Staphylococcus aureus is a prominent cause of postoperative infections, often persisting within host cells, leading to chronic infections. Conventional antibiotics struggle to eliminate intracellular S. aureus due to poor cell penetration. Antimicrobial peptides are a new hope for tackling intracellular bacteria. Accordingly, this study examines the antimicrobial peptide MDP1, derived from melittin, for its efficacy against intracellular S. aureus.In this study, the physiochemical properties (Prediction of three-dimensional structure, circular dichroism and helical wheel projection analysis) were investigated.Extracellular antibacterial activity and cytotoxicity of MDP1 were also assessed. The mechanism of interaction of MDP1 with S. aureus was evaluated by molecular dynamic simulation, atomic force and confocal microscopy. Bacterial internalization into an endothelial cell model was confirmed through culture and transmission electron microscopy. The effect of the peptide on intracellular bacteria was investigated by culture and epi-fluorescence microscopy.Results and discussion: 3D structural prediction proved the conformation of MDP1 as an α-helix peptide. Helical-wheel projection analysis indicated the proper orientation of hydrophobic amino acid residues for membrane interaction.
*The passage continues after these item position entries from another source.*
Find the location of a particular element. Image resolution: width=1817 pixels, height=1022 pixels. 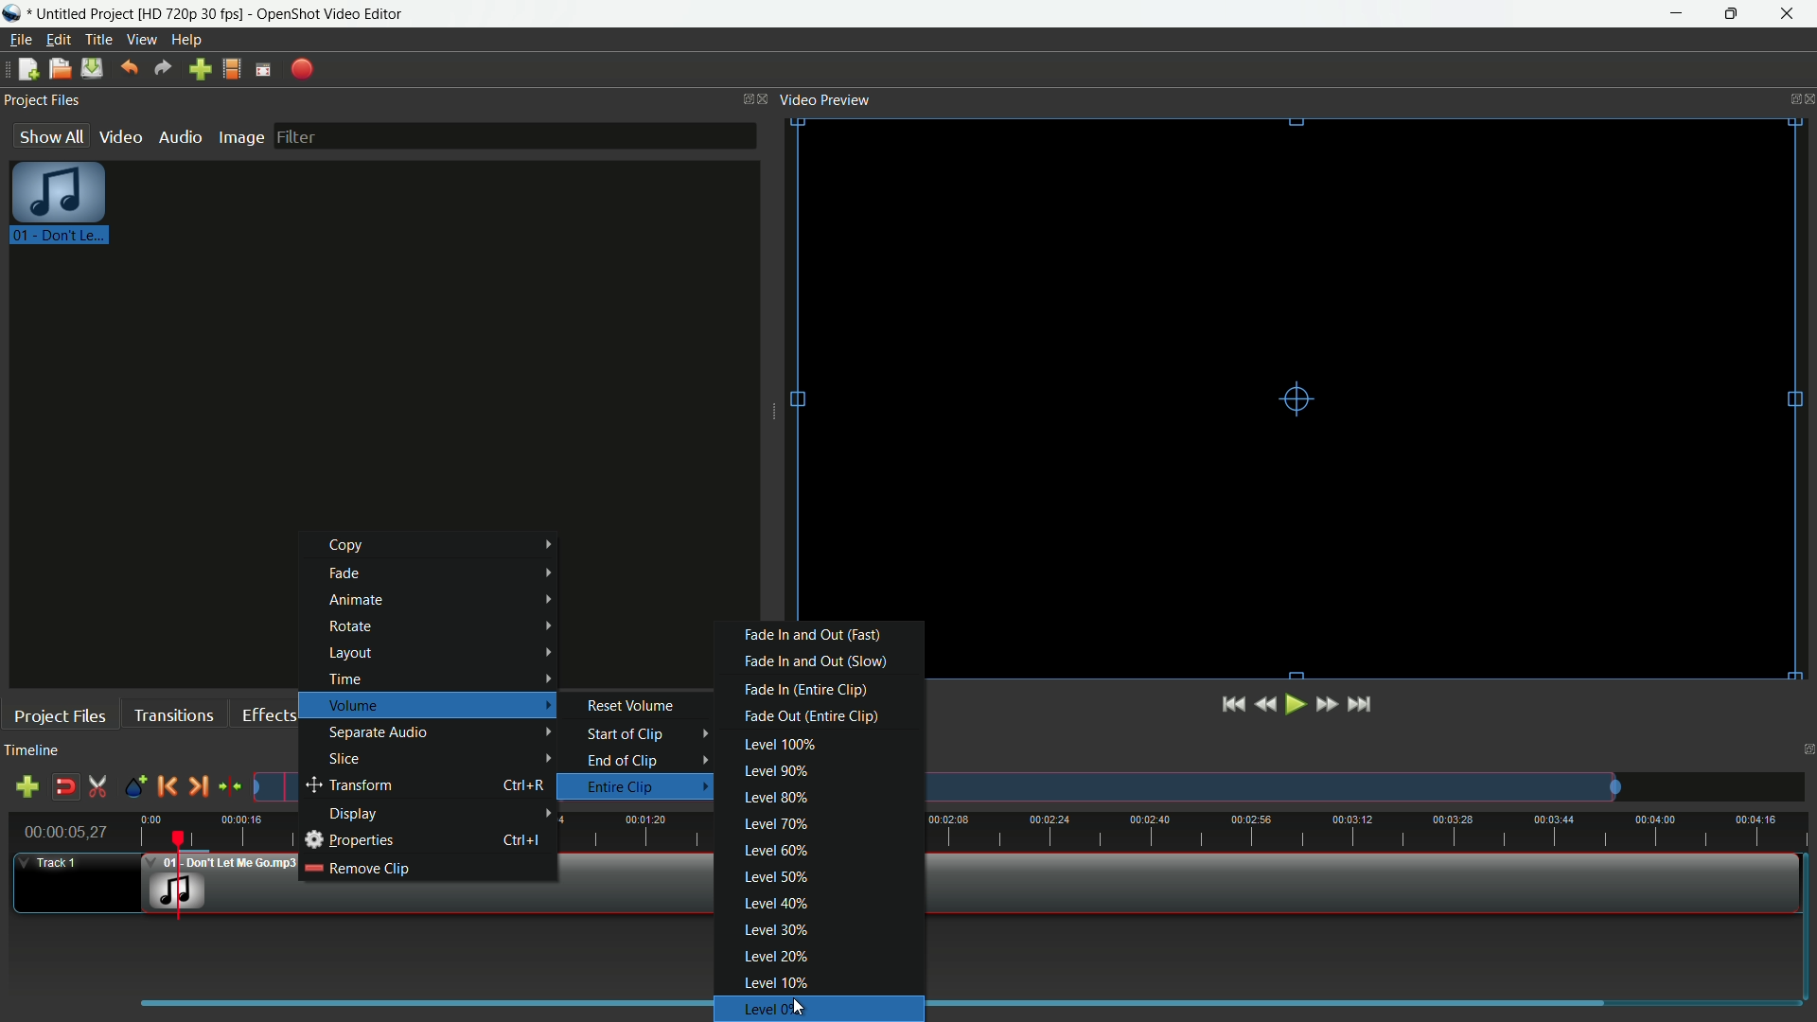

keyboard shortcut is located at coordinates (529, 838).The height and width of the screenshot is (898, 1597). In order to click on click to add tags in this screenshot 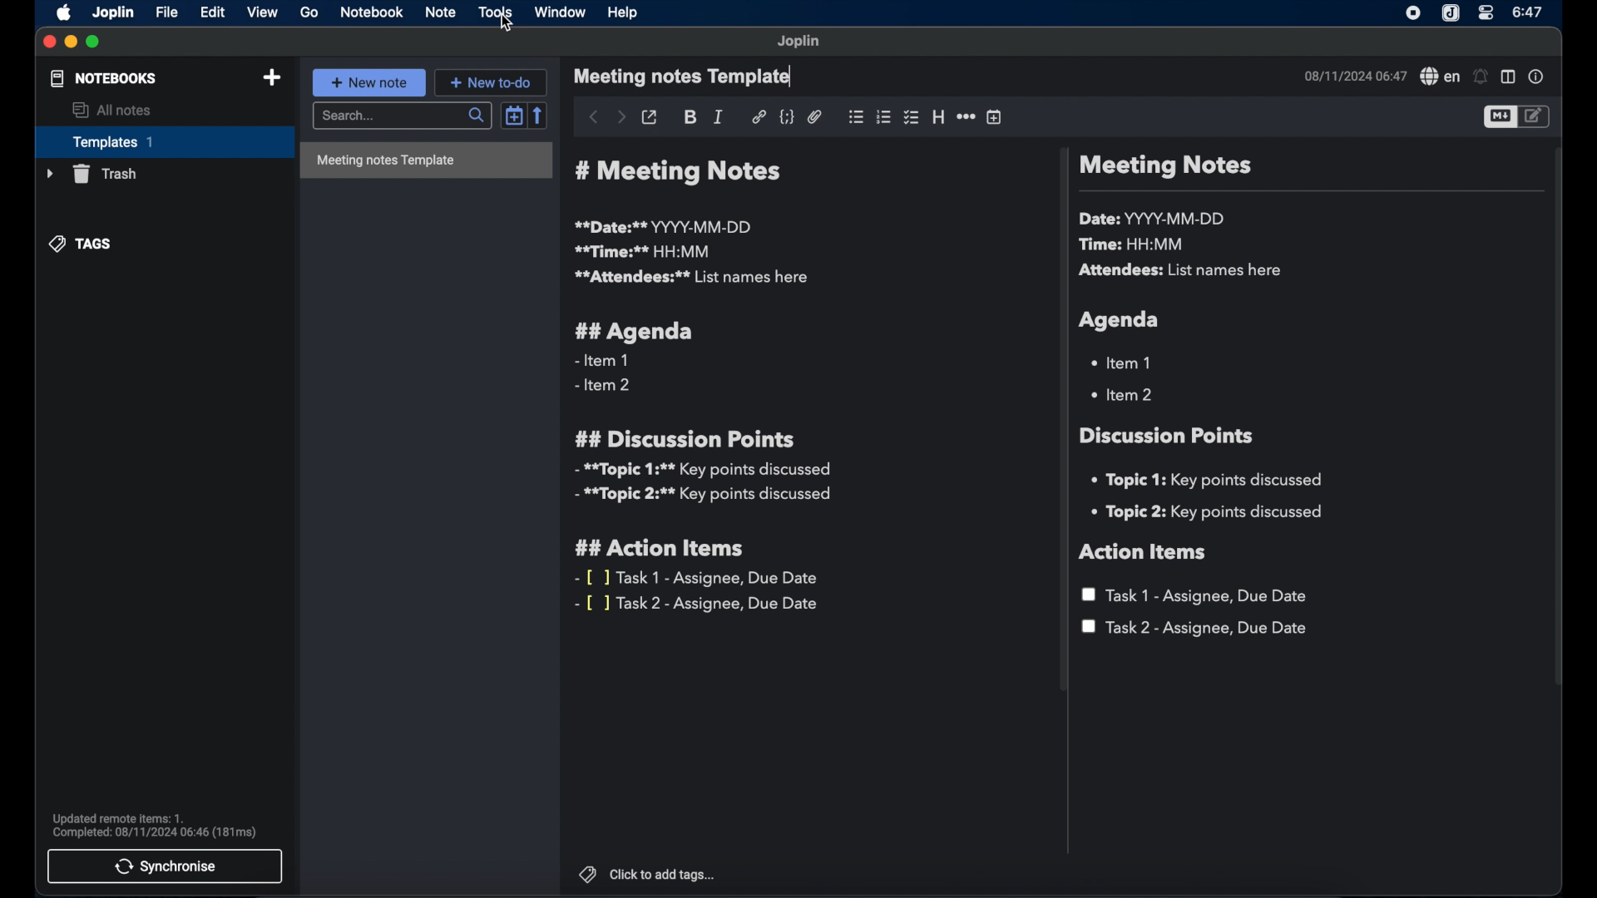, I will do `click(648, 875)`.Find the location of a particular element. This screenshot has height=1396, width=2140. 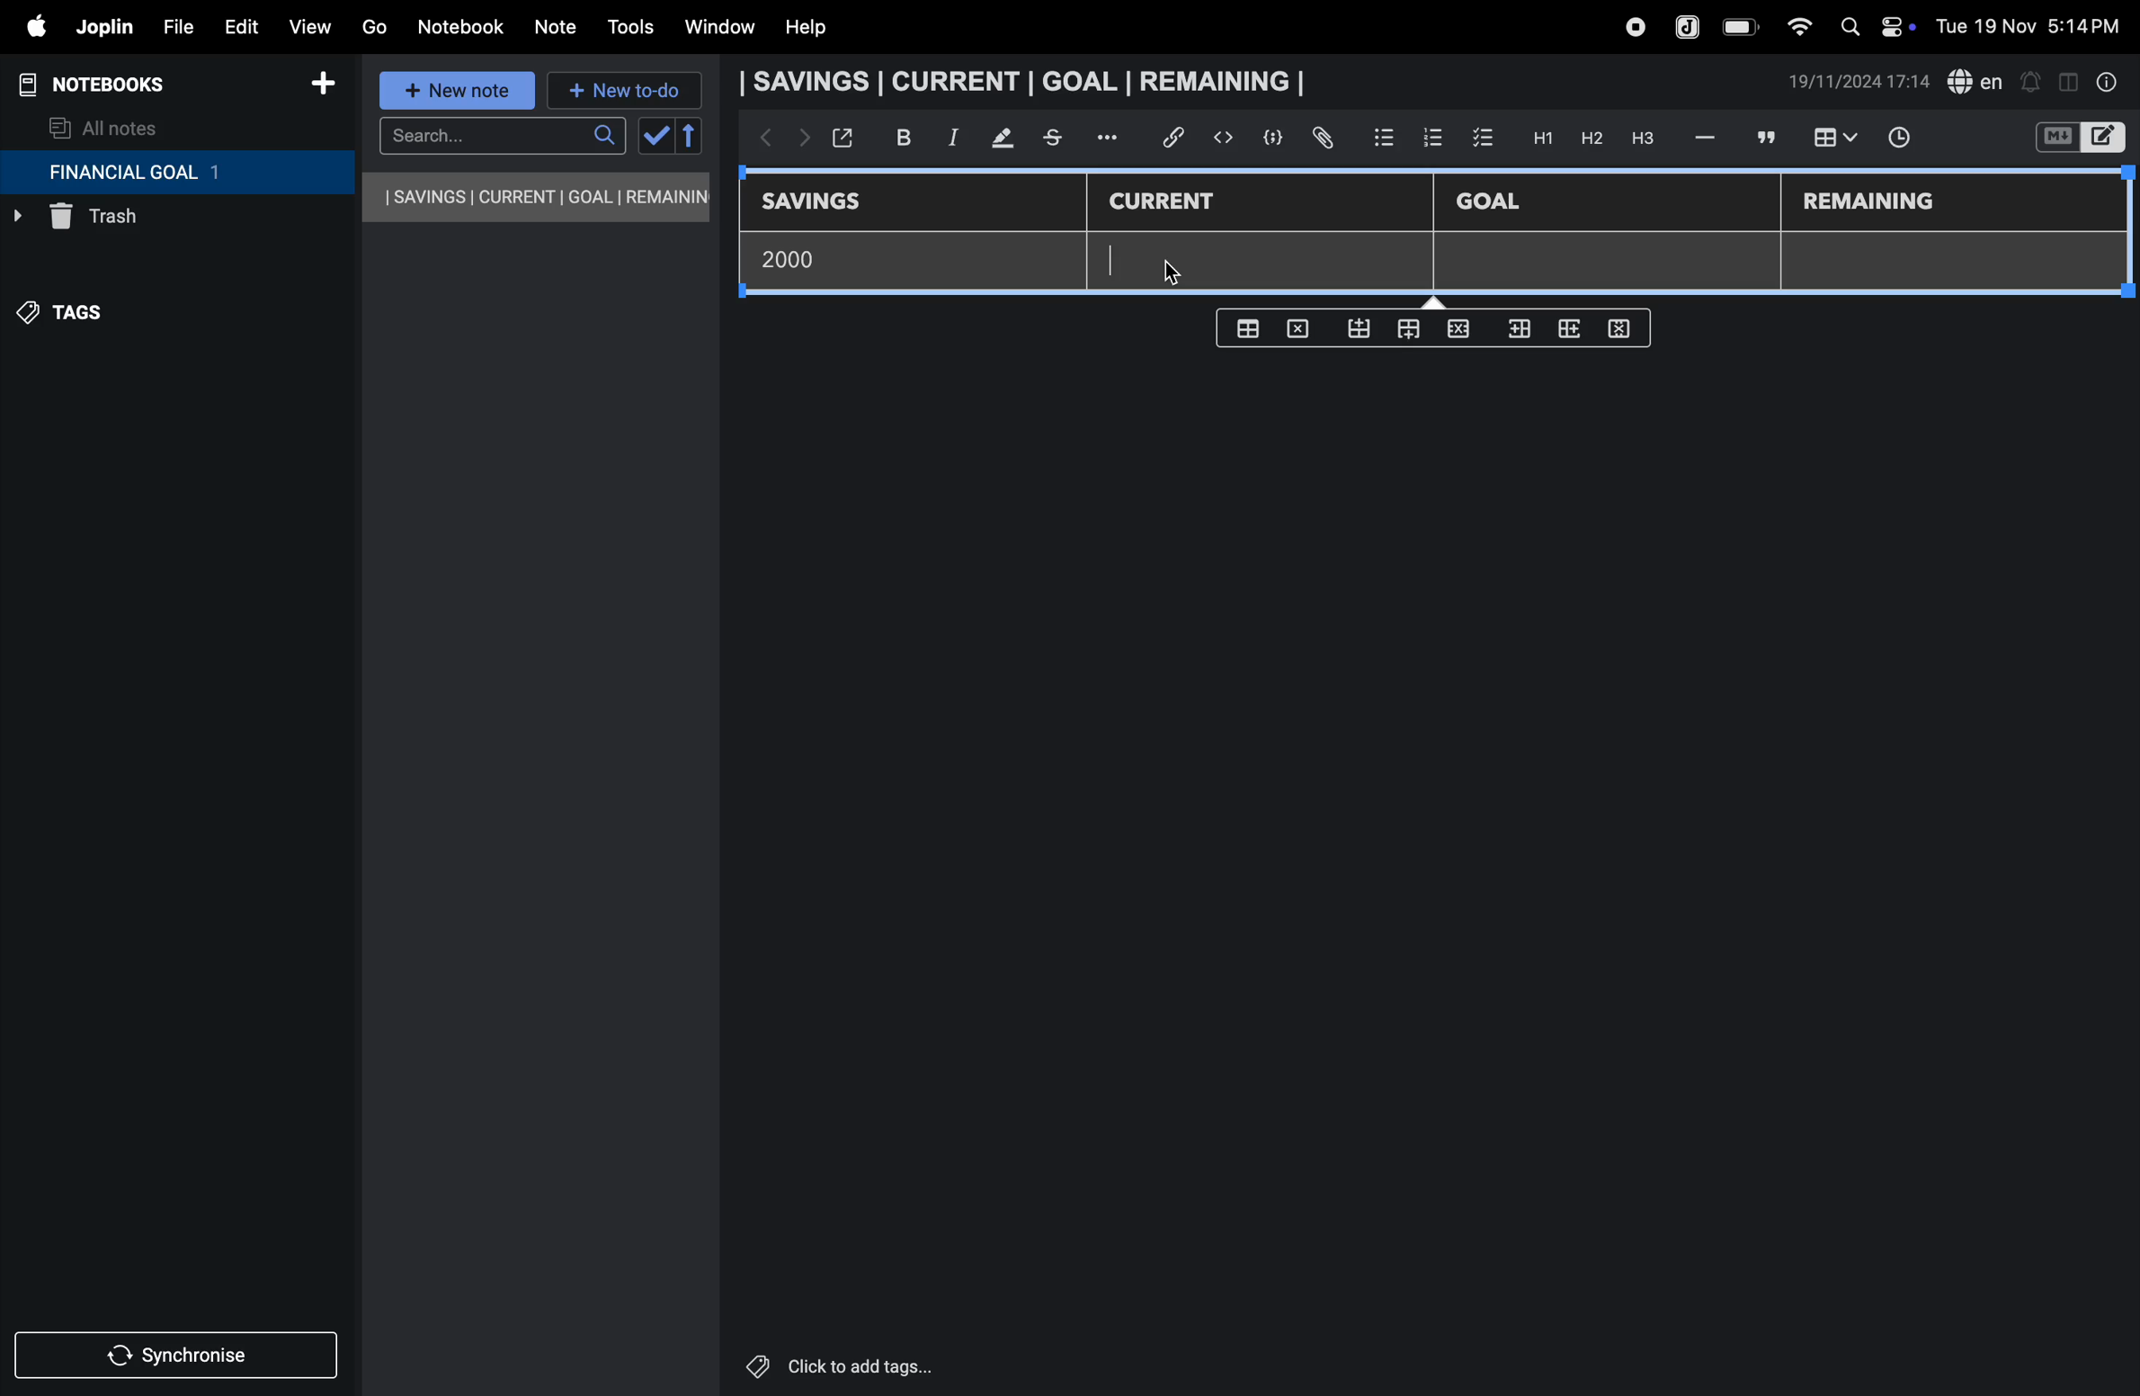

savings current goal remaining is located at coordinates (538, 197).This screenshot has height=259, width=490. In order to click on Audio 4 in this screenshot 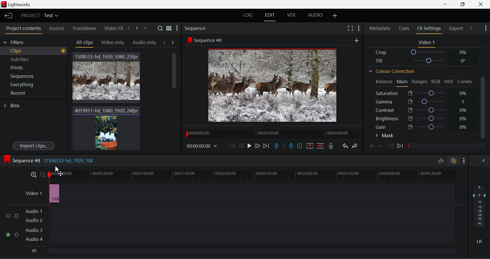, I will do `click(35, 239)`. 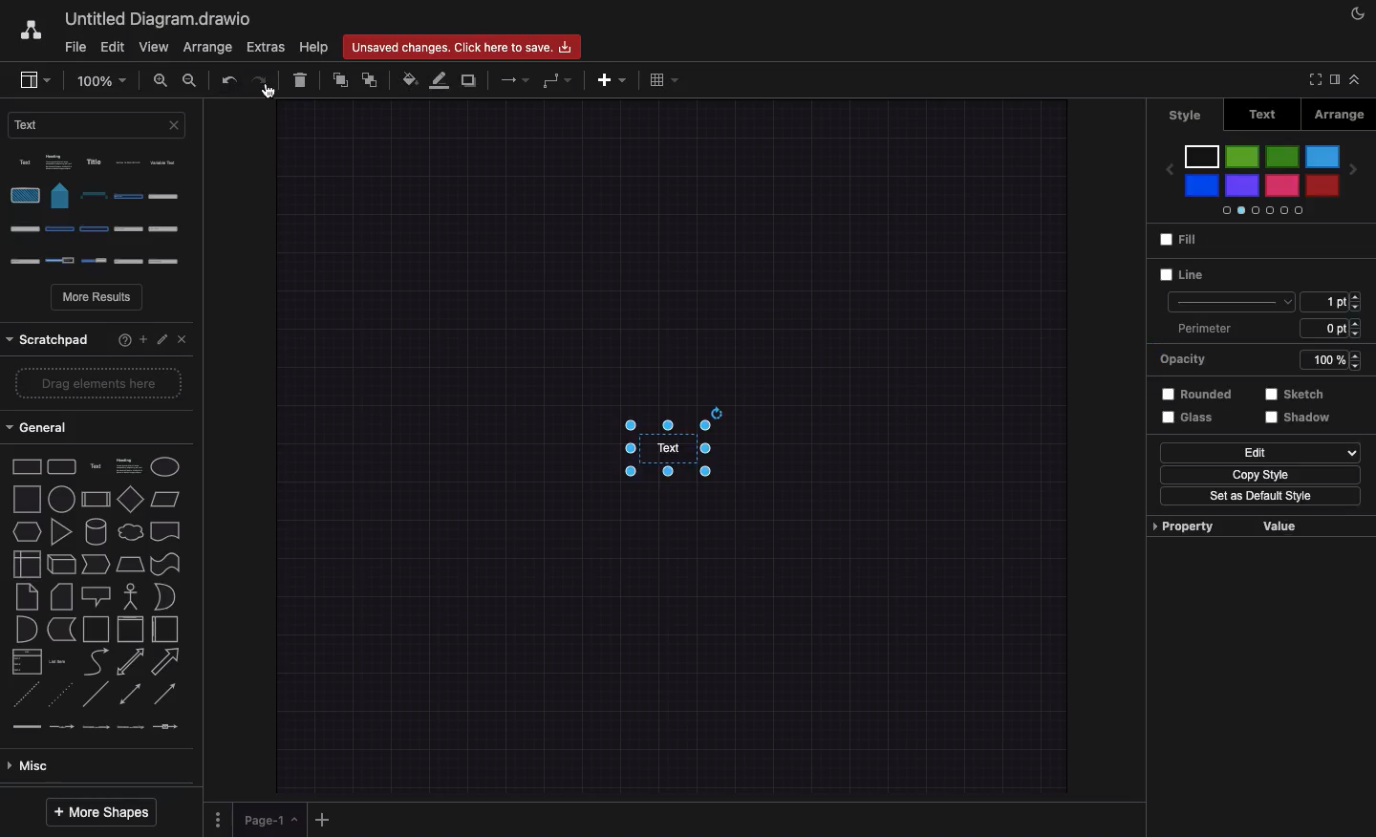 I want to click on Opacity, so click(x=1256, y=360).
CD spectroscopy of MDP1 showed that MDP1 in SDS 10 and 30 mM adopted 87 and 91 % helical conformation.Atomic force and confocal microscopy assessments as well as molecular dynamics studies revealed the peptide-bacterial membrane interaction. MDP1, at the concentration of 0.32 µg mL -1 , demonstrated a fold reduction of 21.7 ± 1.8, 1.7 ± 0.2, and 7.3 ± 0.8 in intracellular bacterial load for ATCC, VRSA, and MRSA, respectively. Molecular dynamics results demonstrate a preferential interaction of MDP1 with POPG/POPE membranes, primarily driven by electrostatic forces and hydrogen bonding. In POPC systems, two out of four MDP1 interacted effectively, while all four MDP1 engaged with POPG/POPE membranes.Gathering all data together, MDP1 is efficacious in the reduction of intracellular VRSA and MRSA proved by culture and epi-fluorescent microscopy although further studies should be performed to increase the intracellular activity of MDP1.